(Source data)
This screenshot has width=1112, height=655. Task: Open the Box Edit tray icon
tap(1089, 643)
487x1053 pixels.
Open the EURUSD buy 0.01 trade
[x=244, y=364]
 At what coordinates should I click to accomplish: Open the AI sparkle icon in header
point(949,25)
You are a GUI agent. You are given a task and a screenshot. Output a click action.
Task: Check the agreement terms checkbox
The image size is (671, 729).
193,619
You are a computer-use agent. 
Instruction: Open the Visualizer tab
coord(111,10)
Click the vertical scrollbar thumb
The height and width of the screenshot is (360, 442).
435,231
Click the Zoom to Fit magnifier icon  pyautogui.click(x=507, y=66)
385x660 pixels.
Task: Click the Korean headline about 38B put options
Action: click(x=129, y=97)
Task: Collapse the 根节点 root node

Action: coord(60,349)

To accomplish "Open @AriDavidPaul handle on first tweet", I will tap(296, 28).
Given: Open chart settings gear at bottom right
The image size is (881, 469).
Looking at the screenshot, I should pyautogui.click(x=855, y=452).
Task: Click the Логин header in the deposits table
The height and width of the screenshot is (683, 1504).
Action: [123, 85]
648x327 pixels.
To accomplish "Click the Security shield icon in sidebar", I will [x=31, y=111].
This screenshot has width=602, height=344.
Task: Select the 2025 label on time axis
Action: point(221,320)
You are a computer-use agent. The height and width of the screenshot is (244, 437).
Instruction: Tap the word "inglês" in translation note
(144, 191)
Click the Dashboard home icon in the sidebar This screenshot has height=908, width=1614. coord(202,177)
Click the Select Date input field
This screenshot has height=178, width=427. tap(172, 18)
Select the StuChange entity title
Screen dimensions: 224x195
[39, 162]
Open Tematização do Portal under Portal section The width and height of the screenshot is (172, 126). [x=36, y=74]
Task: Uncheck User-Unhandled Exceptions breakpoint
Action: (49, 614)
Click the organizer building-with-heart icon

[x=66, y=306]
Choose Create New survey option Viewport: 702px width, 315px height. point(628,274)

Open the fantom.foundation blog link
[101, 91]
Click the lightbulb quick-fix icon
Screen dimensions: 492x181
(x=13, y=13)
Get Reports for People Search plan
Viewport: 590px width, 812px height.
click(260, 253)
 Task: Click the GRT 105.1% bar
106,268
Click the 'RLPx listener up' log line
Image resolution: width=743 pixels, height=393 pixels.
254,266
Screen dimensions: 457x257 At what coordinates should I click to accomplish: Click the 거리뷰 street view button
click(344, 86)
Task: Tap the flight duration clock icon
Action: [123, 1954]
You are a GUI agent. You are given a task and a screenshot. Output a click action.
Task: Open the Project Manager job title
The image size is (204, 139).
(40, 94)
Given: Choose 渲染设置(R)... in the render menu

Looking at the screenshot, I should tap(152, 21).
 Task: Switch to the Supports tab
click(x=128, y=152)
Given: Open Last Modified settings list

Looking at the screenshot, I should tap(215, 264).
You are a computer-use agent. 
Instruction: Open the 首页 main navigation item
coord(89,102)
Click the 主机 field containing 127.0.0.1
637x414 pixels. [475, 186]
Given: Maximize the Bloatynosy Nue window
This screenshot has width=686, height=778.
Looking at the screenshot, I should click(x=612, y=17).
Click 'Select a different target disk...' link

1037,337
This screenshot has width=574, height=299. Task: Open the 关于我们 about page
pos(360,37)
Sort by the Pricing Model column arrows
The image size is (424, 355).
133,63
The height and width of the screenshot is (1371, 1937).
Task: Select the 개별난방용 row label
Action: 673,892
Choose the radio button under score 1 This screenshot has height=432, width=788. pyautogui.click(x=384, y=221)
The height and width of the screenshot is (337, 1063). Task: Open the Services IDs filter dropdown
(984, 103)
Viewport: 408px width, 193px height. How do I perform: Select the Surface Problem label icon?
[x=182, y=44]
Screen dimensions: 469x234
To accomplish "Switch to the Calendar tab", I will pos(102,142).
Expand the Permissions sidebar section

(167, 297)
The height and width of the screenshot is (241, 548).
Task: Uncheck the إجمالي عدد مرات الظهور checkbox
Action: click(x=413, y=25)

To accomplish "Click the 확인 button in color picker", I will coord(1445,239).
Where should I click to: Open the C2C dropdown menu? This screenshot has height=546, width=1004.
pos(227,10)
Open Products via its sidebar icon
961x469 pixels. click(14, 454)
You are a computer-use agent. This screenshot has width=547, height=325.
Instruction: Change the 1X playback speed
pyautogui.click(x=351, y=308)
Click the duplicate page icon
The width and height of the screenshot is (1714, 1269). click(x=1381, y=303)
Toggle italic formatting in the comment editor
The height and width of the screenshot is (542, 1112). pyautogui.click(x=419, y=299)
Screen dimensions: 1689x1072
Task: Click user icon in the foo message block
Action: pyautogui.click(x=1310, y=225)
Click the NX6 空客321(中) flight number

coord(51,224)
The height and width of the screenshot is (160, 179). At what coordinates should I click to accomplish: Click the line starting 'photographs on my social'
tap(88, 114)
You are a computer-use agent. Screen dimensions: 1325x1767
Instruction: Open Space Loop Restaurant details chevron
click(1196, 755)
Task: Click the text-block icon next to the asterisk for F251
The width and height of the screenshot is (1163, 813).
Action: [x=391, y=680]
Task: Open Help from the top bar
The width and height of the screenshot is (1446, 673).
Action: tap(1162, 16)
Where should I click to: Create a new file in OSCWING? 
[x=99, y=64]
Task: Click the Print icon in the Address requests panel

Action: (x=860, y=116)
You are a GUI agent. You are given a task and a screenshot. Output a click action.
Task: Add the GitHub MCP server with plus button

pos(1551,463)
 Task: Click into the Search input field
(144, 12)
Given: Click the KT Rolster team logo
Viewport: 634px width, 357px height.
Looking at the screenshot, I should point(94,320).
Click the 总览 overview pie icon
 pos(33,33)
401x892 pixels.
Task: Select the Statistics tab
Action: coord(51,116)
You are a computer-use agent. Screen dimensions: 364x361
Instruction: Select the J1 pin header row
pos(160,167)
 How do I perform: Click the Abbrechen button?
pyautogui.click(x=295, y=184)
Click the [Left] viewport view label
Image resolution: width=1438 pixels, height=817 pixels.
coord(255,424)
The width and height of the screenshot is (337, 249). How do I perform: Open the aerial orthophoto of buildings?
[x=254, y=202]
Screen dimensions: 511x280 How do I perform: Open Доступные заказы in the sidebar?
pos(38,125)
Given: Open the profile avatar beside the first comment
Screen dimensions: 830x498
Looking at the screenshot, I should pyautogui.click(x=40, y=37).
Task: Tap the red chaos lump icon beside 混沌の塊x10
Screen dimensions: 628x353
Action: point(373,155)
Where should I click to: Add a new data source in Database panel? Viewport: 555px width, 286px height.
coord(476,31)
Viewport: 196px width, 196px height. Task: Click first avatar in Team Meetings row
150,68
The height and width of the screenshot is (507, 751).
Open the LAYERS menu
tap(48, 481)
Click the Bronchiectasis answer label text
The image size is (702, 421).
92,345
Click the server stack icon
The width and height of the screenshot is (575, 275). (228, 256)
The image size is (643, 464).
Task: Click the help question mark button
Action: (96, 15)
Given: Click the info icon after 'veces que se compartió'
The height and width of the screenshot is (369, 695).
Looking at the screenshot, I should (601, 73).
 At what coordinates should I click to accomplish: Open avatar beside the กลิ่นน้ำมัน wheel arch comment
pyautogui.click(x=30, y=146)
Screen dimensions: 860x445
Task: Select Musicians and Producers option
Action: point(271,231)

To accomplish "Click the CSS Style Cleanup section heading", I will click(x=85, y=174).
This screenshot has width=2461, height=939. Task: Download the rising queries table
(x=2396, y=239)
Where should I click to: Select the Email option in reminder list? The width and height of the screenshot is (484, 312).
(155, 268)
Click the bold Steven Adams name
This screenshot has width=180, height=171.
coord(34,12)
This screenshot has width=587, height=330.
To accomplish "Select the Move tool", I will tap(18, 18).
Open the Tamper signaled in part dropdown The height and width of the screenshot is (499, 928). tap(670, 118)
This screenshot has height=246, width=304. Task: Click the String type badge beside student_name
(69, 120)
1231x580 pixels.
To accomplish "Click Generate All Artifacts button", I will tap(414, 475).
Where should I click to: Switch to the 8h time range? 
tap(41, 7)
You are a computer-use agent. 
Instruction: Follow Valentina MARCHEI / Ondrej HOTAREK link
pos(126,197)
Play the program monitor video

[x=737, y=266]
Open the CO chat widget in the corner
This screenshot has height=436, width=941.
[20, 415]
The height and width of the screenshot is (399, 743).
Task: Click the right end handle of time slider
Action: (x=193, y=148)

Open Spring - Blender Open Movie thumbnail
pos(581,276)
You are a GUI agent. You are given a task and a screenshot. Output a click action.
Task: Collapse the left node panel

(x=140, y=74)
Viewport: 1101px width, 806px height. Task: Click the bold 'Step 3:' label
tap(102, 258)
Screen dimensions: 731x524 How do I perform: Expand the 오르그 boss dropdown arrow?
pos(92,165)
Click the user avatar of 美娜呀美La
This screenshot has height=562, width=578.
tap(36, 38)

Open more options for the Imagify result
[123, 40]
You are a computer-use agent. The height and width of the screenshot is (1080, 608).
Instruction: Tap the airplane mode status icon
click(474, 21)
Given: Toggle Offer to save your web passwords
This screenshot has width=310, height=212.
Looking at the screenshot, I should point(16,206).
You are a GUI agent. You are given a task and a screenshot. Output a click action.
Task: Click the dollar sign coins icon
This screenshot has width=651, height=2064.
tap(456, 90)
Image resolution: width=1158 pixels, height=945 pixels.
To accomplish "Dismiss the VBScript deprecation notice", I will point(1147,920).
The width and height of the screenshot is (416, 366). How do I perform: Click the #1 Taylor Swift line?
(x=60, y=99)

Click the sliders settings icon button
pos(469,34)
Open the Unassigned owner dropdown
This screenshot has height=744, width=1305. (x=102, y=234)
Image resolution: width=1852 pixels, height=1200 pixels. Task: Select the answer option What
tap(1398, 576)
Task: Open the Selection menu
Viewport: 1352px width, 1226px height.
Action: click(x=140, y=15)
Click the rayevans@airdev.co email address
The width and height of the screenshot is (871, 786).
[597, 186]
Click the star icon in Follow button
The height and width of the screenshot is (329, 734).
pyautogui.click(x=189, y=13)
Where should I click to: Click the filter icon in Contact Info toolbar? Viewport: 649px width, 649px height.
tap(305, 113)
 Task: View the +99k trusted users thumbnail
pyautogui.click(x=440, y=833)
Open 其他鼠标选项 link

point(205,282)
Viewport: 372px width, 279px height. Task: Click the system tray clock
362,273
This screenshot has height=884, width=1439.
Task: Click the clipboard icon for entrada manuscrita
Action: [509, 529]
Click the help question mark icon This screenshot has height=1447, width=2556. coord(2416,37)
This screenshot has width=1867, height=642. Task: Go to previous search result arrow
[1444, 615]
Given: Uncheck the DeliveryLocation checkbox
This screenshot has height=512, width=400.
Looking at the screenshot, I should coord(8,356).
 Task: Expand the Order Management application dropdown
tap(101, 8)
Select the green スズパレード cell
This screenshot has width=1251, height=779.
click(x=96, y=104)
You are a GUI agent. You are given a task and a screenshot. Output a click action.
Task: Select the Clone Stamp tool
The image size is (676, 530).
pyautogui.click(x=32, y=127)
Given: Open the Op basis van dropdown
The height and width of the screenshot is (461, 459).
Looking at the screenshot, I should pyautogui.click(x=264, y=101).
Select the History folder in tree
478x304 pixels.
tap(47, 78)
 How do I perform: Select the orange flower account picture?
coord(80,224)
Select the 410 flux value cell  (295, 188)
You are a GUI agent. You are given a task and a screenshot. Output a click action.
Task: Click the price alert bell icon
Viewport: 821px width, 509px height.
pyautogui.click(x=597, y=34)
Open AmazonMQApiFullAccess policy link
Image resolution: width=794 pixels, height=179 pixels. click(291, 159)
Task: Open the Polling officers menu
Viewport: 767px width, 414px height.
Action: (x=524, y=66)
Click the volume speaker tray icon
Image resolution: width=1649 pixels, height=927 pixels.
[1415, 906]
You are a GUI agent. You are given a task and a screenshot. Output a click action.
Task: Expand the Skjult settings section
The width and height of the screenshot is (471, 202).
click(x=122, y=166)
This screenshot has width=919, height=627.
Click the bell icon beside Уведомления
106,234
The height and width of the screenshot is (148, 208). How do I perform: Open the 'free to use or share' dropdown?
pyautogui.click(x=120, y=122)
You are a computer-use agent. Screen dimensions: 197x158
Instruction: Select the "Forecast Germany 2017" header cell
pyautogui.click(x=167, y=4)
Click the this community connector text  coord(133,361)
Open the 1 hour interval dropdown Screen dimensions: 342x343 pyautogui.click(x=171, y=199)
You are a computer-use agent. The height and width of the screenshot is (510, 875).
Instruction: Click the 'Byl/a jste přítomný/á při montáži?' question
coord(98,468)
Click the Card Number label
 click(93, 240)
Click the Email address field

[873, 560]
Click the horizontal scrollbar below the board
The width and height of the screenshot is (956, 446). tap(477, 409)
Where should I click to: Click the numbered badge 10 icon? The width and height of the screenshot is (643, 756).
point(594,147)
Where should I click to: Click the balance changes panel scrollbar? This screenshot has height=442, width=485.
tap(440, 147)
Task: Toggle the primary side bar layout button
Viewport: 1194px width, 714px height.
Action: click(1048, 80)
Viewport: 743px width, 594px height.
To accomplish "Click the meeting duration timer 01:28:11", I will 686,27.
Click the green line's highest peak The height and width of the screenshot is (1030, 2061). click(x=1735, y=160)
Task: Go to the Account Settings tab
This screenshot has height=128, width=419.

▶ _Short exercise_: Copy out every row above that contains the word "perform", counting only matches with the same letter case.

▶ _Finished answer_:
Viewport: 408px width, 193px height. How do I perform: Select the Surface Problem label icon?
 How do I perform: Click the Abbrechen button?
The width and height of the screenshot is (337, 249). How do I perform: Open the aerial orthophoto of buildings?
Screen dimensions: 511x280 How do I perform: Open Доступные заказы in the sidebar?
Screen dimensions: 731x524 How do I perform: Expand the 오르그 boss dropdown arrow?
The width and height of the screenshot is (416, 366). How do I perform: Click the #1 Taylor Swift line?
 How do I perform: Select the orange flower account picture?
The height and width of the screenshot is (148, 208). How do I perform: Open the 'free to use or share' dropdown?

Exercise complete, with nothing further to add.